_DIRECTIONS_
What lines in the records below hold the string "option"? Please show them.

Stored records
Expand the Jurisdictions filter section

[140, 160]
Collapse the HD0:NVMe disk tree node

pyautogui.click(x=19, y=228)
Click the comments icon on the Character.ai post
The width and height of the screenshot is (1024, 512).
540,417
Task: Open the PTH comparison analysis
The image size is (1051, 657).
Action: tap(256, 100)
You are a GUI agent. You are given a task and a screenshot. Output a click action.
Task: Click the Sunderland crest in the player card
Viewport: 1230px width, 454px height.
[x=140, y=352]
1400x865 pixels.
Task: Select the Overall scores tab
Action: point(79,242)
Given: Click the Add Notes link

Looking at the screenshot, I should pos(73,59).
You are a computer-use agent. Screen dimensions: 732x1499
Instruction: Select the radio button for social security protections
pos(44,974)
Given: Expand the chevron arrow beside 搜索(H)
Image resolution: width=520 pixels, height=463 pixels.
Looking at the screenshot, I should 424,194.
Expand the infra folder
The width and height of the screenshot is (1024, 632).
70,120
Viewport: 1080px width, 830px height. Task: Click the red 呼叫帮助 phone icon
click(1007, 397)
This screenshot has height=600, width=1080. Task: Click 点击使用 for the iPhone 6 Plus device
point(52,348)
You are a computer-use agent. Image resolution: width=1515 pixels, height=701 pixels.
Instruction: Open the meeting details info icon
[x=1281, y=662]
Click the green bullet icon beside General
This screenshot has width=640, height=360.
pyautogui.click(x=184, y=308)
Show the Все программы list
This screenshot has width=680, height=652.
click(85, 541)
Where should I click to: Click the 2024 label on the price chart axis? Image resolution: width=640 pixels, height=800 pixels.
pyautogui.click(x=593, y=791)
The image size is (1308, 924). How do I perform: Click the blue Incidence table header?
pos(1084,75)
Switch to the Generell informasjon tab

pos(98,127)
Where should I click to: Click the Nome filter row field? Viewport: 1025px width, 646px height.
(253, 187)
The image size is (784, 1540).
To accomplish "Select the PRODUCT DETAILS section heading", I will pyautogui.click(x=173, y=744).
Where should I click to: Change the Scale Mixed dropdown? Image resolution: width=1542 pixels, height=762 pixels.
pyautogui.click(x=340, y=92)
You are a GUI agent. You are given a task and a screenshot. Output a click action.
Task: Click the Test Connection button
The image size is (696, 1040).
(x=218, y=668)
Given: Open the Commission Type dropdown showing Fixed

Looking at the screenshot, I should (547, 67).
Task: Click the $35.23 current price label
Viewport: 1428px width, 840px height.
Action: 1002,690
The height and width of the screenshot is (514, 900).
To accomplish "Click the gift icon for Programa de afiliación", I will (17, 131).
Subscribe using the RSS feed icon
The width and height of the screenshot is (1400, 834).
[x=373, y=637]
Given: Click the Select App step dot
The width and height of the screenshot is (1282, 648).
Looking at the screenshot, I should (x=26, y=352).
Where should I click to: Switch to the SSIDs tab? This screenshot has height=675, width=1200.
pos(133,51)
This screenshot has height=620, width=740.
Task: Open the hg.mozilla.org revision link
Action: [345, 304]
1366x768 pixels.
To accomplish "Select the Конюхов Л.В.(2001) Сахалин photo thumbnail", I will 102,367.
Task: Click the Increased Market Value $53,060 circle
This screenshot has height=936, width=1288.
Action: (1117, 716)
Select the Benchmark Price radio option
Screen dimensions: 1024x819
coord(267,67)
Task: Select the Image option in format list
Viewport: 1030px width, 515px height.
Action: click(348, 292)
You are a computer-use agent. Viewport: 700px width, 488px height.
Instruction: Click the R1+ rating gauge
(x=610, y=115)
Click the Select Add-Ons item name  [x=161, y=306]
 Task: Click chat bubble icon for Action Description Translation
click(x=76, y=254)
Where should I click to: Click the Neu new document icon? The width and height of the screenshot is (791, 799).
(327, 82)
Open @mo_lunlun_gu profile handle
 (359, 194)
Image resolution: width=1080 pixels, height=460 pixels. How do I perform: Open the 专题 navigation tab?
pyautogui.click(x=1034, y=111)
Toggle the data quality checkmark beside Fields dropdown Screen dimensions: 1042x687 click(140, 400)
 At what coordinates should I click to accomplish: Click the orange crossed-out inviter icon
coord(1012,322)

_RESPONSE BOX_
Select the Benchmark Price radio option
Task: Select the Image option in format list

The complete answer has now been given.